LE BISTROT, VILLA CORA
In an affluent part of Florence, on a hill overlooking the ancient city centre in the distance, stands a grand 19th Century villa, which has been wonderfully restored and turned into a luxury hotel. It was built in 1868 for Baron Gustave Oppenheim. At this house were entertained many of the great and good of the day, including the composer Peter Ilyich Tchaikovsky. The good Baron was evidently a man of eclectic tastes, and the sumptuous interiors of his mansion were created – without the sparing of expense – in various, contrasting styles. To walk through them now, in their newly pristine state, is a heady experience. The Moorish Hall – with its Oriental ceiling and fresco by Antonio Caremmi – houses an admired restaurant, Le Bistrot.
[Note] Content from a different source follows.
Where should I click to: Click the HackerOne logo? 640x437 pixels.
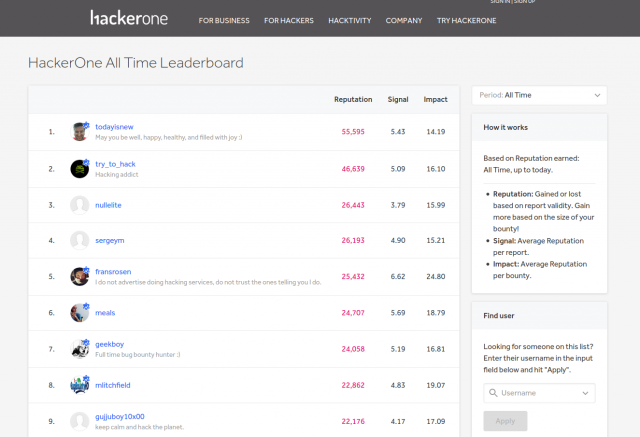(130, 18)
Or, to be more accurate, it does in the winter months. My visit was at a time of sunshine and warmth – and so the restaurant had done its seasonal move to the attractive summer house by the swimming pool. Here I was met by the Restaurant Manager, Giampiero Puddu, who showed me to a table on the terrace, right next to the water. Here, ensconced in a supportive metal armchair with cushions, I admired the crisp white napery and the good glasses by Spiegelau, as the waiters in brown aprons went about their duties, which included bringing to my table three different sorts of salt.
The Executive Chef Alessandro Liberatore offers a five-course tasting menu for 95€. I chose four courses from the carte (123€). Chef Liberatore’s cuisine is sophisticated in conception and execution, and prettily presented – although it includes a selection of simple dishes (steak and chips, for example), for those who do not wish to stray from the basic favourites.
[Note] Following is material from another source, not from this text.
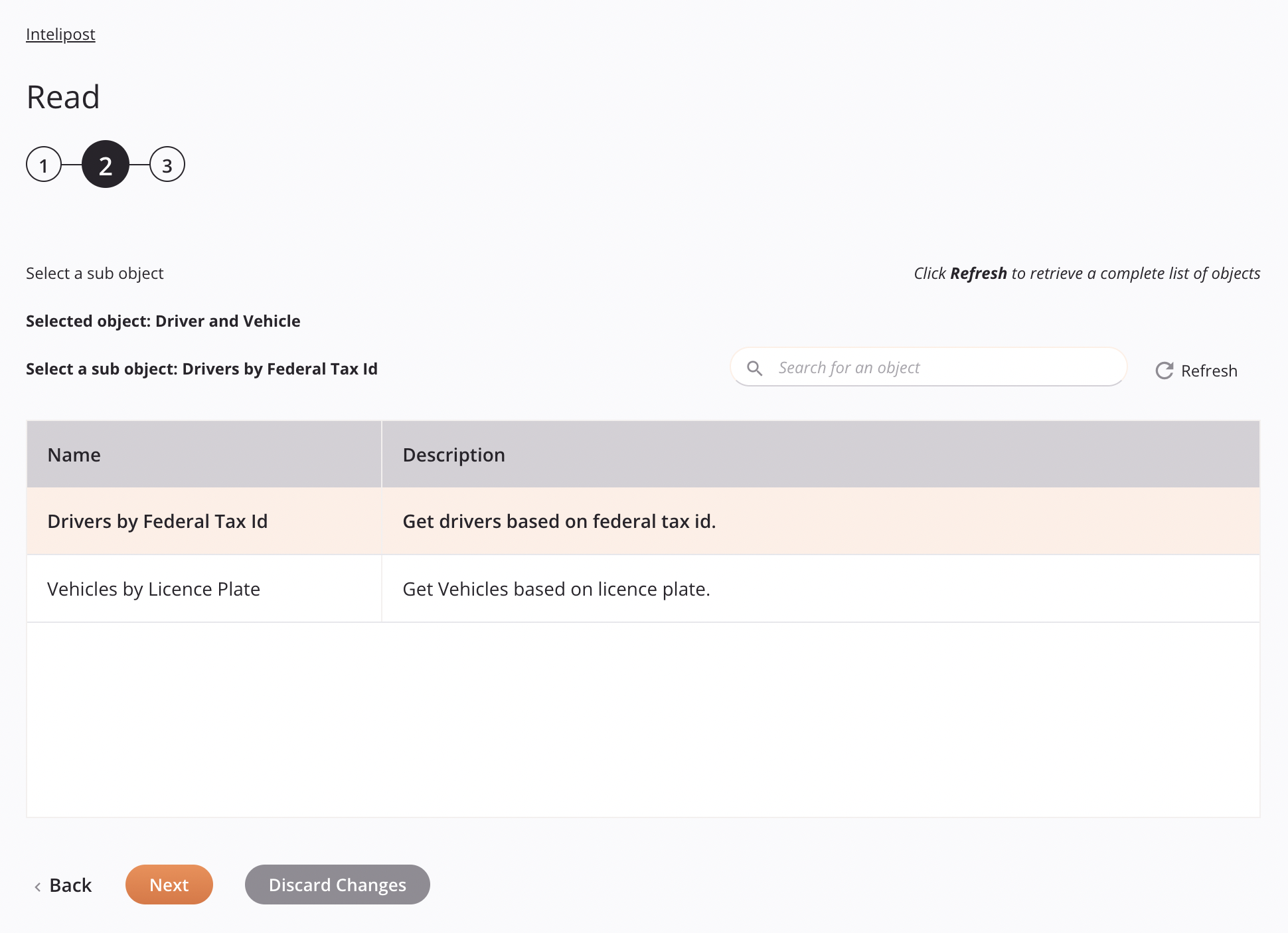Click step 3 circle indicator
Viewport: 1288px width, 933px height.
tap(165, 164)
My first course was spectacularly good. Now that the PC Brigade has driven foie gras from the menus of so many dining rooms, I tend to eat it whenever I find it. Here it was offered with the appearance (and the name) of Crème Caramel – the luscious liver delicately flavoured with lemon, rosemary and almonds. The precision and skill involved in the production of this dish impressed me enormously. For it alone the journey to the Villa Cora was worthwhile. Then it was on to linguine with lobster, followed by some rich and tasty pork belly with red onion, green apple foam, roasted celeriac and braised endive. I finished with a de-constructed tarte tatin, described as ‘tartatin’: puff pastry with raw milk ice cream and candy apple transparency.
The wine list has 101 offerings from Italy and France, running in price from 35€ for a 2014 sweet moscato to 495€ for the 2006 Dom Pérignon champagne. I noted at 95€ the excellent 2012 Piaggia Riserva (a fine blend of cabernet sauvignon, cabernet franc, merlot and sangiovese). Grapes are given, and the wines are divided into sections such as “Powerful – intense – generous” and “Will be famous”. I drank the lovely super-Tuscan, Tignanello, in its 2014 vintage – a bit young, but beginning to show its potential, with hints of chocolate and lots of dense damson flavours. (It was certainly not expensive at 157€.)
I enjoyed dining at Le Bistrot. I can recommend this restaurant at the Villa Cora.